Can you copy out every one of the records below verbatim, line for line, changing nothing?

**PROVIDED RECORDS**
=======

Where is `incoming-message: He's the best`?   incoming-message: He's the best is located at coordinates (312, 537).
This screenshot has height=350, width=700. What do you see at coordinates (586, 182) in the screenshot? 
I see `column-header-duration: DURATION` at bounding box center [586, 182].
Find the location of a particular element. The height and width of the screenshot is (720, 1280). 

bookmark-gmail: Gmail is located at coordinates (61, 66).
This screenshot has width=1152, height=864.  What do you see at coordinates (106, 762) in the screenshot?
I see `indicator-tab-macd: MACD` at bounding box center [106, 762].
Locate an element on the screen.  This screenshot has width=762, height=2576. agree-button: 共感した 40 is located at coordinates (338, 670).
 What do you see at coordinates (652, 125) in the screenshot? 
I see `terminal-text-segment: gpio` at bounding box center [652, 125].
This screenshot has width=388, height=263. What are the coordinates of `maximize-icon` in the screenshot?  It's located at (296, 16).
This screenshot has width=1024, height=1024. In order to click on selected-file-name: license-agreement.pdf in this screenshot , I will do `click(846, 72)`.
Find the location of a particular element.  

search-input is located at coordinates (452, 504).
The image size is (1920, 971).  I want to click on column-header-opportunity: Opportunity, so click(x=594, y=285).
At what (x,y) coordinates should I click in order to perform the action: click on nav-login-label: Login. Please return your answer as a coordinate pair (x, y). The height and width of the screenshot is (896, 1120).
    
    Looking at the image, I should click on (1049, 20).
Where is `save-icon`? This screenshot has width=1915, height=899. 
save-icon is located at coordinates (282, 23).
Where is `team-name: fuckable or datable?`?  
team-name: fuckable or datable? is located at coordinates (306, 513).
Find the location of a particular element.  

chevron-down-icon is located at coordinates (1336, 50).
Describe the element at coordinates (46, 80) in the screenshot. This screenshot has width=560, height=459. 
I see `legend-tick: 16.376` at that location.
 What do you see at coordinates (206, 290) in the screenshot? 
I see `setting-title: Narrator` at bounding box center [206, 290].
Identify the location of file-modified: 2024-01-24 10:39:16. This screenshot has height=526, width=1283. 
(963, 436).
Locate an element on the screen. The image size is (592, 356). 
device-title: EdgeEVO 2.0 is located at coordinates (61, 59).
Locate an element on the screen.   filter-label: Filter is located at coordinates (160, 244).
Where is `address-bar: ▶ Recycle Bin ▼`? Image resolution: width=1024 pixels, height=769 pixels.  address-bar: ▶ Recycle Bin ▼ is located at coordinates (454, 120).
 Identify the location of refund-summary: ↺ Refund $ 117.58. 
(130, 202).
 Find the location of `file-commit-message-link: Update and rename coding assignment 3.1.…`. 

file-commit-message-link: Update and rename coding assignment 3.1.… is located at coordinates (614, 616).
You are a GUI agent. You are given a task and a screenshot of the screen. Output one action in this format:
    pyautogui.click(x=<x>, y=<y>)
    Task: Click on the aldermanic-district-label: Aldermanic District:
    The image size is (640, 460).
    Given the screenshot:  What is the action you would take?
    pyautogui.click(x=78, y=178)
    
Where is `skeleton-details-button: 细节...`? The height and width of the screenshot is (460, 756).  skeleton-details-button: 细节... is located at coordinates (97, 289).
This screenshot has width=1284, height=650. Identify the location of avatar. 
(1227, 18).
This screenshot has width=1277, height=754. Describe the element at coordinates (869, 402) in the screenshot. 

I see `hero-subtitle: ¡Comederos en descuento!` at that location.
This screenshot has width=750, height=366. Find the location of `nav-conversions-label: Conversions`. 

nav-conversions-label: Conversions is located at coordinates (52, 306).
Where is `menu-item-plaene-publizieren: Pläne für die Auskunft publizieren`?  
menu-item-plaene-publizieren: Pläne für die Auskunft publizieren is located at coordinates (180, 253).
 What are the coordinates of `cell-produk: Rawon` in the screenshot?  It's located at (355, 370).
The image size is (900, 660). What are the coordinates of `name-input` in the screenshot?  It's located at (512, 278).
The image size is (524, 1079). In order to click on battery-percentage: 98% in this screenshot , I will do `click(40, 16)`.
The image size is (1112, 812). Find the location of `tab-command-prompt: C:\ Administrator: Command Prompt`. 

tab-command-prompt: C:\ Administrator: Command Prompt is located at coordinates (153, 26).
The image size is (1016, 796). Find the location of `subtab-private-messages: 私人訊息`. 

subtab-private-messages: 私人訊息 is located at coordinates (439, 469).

=======

**WRITTEN ANSWER**
Where is `incoming-message: He's the best`?   incoming-message: He's the best is located at coordinates (312, 537).
This screenshot has height=350, width=700. What do you see at coordinates (586, 182) in the screenshot? 
I see `column-header-duration: DURATION` at bounding box center [586, 182].
Find the location of a particular element. The height and width of the screenshot is (720, 1280). 

bookmark-gmail: Gmail is located at coordinates (61, 66).
This screenshot has width=1152, height=864.  What do you see at coordinates (106, 762) in the screenshot?
I see `indicator-tab-macd: MACD` at bounding box center [106, 762].
Locate an element on the screen.  This screenshot has width=762, height=2576. agree-button: 共感した 40 is located at coordinates (338, 670).
 What do you see at coordinates (652, 125) in the screenshot? 
I see `terminal-text-segment: gpio` at bounding box center [652, 125].
This screenshot has width=388, height=263. What are the coordinates of `maximize-icon` in the screenshot?  It's located at (296, 16).
This screenshot has width=1024, height=1024. In order to click on selected-file-name: license-agreement.pdf in this screenshot , I will do `click(846, 72)`.
Find the location of a particular element.  

search-input is located at coordinates (452, 504).
The image size is (1920, 971).  I want to click on column-header-opportunity: Opportunity, so click(x=594, y=285).
At what (x,y) coordinates should I click in order to perform the action: click on nav-login-label: Login. Please return your answer as a coordinate pair (x, y). The height and width of the screenshot is (896, 1120).
    
    Looking at the image, I should click on (1049, 20).
Where is `save-icon`? This screenshot has width=1915, height=899. 
save-icon is located at coordinates (282, 23).
Where is `team-name: fuckable or datable?`?  
team-name: fuckable or datable? is located at coordinates (306, 513).
Find the location of a particular element.  

chevron-down-icon is located at coordinates (1336, 50).
Describe the element at coordinates (46, 80) in the screenshot. This screenshot has width=560, height=459. 
I see `legend-tick: 16.376` at that location.
 What do you see at coordinates (206, 290) in the screenshot? 
I see `setting-title: Narrator` at bounding box center [206, 290].
Identify the location of file-modified: 2024-01-24 10:39:16. This screenshot has height=526, width=1283. 
(963, 436).
Locate an element on the screen. The image size is (592, 356). 
device-title: EdgeEVO 2.0 is located at coordinates (61, 59).
Locate an element on the screen.   filter-label: Filter is located at coordinates (160, 244).
Where is `address-bar: ▶ Recycle Bin ▼`? Image resolution: width=1024 pixels, height=769 pixels.  address-bar: ▶ Recycle Bin ▼ is located at coordinates (454, 120).
 Identify the location of refund-summary: ↺ Refund $ 117.58. 
(130, 202).
 Find the location of `file-commit-message-link: Update and rename coding assignment 3.1.…`. 

file-commit-message-link: Update and rename coding assignment 3.1.… is located at coordinates (614, 616).
You are a GUI agent. You are given a task and a screenshot of the screen. Output one action in this format:
    pyautogui.click(x=<x>, y=<y>)
    Task: Click on the aldermanic-district-label: Aldermanic District:
    The image size is (640, 460).
    Given the screenshot:  What is the action you would take?
    pyautogui.click(x=78, y=178)
    
Where is `skeleton-details-button: 细节...`? The height and width of the screenshot is (460, 756).  skeleton-details-button: 细节... is located at coordinates (97, 289).
This screenshot has width=1284, height=650. Identify the location of avatar. 
(1227, 18).
This screenshot has width=1277, height=754. Describe the element at coordinates (869, 402) in the screenshot. 

I see `hero-subtitle: ¡Comederos en descuento!` at that location.
This screenshot has width=750, height=366. Find the location of `nav-conversions-label: Conversions`. 

nav-conversions-label: Conversions is located at coordinates (52, 306).
Where is `menu-item-plaene-publizieren: Pläne für die Auskunft publizieren`?  
menu-item-plaene-publizieren: Pläne für die Auskunft publizieren is located at coordinates (180, 253).
 What are the coordinates of `cell-produk: Rawon` in the screenshot?  It's located at (355, 370).
The image size is (900, 660). What are the coordinates of `name-input` in the screenshot?  It's located at (512, 278).
The image size is (524, 1079). In order to click on battery-percentage: 98% in this screenshot , I will do `click(40, 16)`.
The image size is (1112, 812). Find the location of `tab-command-prompt: C:\ Administrator: Command Prompt`. 

tab-command-prompt: C:\ Administrator: Command Prompt is located at coordinates (153, 26).
The image size is (1016, 796). Find the location of `subtab-private-messages: 私人訊息`. 

subtab-private-messages: 私人訊息 is located at coordinates (439, 469).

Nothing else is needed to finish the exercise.